Sometimes I chuckle at the thought of parents wringing their hands over Elvis’s gyrating hips. Especially in contrast to the stuff I have to keep my kids from seeing on network TV these days! I have also decried the negative side of modern technology, where it seems that most people spend more time staring at smartphones rather than starting real conversations. Don’t even get me started on things like sexting.
I often wish I could trade the problems of today for the problems of yesteryear. In retrospect, the old days always seem simpler and more idyllic.
It’s easy to blame technology for the speeding up of our lives, for the loss of true connectivity, and for the cheapening of our stories. But before we embrace another seemingly modern trait of blaming something or someone else for our troubles, take a look at this passage from William Smith’s Morley: Ancient and Modern, which was published in 1886.
With the advent of cheap newspapers and superior means of locomotion… the dreamy quiet old days are over… for men now live think and work at express speed. They have their Mercury or Post laid on their breakfast table in the early morning, and if they are too hurried to snatch from it the news during that meal, they carry it off, to be sulkily read as they travel… leaving them no time to talk with the friend who may share the compartment with them… the hurry and bustle of modern life… lacks the quiet and repose of the period when our forefathers, the day’s work done, took their ease…

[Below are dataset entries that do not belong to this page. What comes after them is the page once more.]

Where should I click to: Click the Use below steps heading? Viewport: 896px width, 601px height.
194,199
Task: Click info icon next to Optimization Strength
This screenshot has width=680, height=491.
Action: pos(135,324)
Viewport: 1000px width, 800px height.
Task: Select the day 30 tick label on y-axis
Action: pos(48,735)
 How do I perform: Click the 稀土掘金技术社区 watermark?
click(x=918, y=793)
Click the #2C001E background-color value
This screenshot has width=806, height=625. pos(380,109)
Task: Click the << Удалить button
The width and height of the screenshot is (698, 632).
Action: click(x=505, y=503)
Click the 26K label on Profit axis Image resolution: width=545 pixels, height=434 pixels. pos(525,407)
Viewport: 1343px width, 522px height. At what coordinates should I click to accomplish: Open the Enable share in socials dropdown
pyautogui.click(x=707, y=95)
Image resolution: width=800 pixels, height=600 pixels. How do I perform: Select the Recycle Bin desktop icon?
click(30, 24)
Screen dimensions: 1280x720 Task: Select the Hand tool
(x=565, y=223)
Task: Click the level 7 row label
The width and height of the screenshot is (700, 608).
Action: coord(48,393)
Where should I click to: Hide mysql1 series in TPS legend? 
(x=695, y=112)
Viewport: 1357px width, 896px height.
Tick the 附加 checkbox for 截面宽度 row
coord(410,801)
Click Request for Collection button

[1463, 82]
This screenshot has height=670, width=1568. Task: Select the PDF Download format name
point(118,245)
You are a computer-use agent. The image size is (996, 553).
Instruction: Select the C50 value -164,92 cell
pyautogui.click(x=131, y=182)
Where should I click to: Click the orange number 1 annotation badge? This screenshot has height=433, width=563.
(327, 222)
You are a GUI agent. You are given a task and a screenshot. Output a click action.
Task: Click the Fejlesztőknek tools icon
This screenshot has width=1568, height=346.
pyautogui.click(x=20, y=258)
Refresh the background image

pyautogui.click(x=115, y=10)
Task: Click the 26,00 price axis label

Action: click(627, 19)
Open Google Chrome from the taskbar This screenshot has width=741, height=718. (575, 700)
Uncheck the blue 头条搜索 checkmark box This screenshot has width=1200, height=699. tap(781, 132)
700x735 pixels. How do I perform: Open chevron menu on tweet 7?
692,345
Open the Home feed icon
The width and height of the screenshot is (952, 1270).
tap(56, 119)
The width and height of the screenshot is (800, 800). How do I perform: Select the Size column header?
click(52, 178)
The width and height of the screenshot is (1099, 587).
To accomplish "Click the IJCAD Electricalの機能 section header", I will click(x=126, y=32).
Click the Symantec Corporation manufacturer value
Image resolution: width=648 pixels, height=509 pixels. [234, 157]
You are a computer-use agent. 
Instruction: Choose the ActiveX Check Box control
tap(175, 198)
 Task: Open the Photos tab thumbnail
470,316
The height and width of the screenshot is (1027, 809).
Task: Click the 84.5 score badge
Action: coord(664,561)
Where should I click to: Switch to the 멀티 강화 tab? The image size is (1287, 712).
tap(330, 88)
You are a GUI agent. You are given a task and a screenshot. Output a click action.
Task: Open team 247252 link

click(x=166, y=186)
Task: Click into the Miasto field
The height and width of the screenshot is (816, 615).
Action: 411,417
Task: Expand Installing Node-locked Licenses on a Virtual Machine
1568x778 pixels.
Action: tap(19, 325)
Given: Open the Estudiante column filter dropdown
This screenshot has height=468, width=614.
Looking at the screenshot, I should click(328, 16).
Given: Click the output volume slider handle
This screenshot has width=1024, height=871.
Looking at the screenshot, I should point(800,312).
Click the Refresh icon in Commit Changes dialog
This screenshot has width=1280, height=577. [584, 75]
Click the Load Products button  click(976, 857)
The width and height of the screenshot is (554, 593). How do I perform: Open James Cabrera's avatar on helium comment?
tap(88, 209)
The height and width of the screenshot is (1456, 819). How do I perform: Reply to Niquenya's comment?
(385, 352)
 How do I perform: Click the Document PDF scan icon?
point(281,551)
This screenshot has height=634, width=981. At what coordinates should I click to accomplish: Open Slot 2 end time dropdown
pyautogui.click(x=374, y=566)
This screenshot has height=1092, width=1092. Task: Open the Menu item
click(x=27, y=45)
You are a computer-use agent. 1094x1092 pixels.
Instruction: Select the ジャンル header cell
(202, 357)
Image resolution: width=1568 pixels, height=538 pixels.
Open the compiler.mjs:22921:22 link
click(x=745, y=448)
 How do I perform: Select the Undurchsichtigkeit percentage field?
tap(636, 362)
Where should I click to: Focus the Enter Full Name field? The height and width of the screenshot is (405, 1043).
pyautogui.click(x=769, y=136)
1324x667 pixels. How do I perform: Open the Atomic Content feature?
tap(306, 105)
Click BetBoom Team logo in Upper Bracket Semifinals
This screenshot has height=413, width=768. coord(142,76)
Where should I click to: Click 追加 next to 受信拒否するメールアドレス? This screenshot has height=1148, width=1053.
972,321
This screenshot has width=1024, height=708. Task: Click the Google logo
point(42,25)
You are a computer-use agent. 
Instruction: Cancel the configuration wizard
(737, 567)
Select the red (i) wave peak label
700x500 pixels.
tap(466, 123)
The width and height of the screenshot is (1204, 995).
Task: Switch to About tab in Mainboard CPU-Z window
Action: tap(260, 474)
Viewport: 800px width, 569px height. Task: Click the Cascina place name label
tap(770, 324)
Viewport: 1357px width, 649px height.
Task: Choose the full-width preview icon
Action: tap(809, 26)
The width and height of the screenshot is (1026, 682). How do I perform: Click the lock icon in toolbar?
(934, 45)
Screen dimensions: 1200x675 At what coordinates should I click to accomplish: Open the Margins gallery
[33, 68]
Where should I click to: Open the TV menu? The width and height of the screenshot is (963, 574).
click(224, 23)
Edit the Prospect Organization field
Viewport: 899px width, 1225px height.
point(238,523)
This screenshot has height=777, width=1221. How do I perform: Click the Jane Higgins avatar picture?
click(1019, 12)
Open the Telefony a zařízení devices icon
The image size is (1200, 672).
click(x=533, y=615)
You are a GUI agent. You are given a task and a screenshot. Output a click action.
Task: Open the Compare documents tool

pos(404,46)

Interesting, huh? Replace those newspapers in the photo above with smartphones and tablets and it wouldn’t look all that different from a modern New York City subway. There are new problems that didn’t exist 100 years ago, sure. But there are also solutions to problems we enjoy that our grandparents never did. Technology has always been an easy scapegoat, but it has never been the biggest threat to us being able to live rich, meaningful, adventurous stories.
The biggest threat to living those types of stories has always been…us.